** Supplied records follows **
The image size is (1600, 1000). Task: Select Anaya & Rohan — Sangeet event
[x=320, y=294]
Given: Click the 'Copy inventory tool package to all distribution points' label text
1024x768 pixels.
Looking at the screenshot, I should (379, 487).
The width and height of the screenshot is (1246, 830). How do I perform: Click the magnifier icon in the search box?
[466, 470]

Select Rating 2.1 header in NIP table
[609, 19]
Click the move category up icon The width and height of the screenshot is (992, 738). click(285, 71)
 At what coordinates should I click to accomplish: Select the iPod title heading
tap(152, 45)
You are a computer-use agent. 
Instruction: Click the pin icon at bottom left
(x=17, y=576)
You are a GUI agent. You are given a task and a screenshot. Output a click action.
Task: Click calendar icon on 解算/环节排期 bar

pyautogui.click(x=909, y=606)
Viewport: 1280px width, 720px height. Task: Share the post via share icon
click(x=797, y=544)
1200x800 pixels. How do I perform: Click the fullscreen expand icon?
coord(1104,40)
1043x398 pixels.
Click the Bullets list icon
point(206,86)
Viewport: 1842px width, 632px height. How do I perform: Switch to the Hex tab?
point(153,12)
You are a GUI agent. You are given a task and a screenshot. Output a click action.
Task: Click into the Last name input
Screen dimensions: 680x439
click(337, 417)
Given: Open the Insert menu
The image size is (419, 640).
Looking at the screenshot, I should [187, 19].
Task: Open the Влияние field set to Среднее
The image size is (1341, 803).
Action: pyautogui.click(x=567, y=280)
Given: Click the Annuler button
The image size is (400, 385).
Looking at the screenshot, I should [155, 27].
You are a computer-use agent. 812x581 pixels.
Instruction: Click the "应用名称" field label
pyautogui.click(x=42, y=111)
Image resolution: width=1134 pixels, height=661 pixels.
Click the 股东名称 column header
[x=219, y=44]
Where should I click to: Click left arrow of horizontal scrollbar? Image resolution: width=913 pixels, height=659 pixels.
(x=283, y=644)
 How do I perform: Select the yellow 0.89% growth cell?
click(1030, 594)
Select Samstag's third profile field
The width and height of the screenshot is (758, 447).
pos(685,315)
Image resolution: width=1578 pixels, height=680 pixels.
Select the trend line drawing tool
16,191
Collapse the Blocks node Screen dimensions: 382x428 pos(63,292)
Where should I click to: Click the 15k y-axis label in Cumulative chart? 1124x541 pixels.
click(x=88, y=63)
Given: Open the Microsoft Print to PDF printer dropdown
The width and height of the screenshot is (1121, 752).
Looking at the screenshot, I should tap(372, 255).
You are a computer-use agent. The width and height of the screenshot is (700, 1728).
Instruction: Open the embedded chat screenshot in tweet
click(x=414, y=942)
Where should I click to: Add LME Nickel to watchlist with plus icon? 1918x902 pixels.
** End of Supplied records **
The task: Take exactly the lines from the one containing "The image size is (419, 640)." through the one containing "Given: Click the Annuler button" in the data above, and output them with nothing added.

Response:
The image size is (419, 640).
Looking at the screenshot, I should [187, 19].
Task: Open the Влияние field set to Среднее
The image size is (1341, 803).
Action: pyautogui.click(x=567, y=280)
Given: Click the Annuler button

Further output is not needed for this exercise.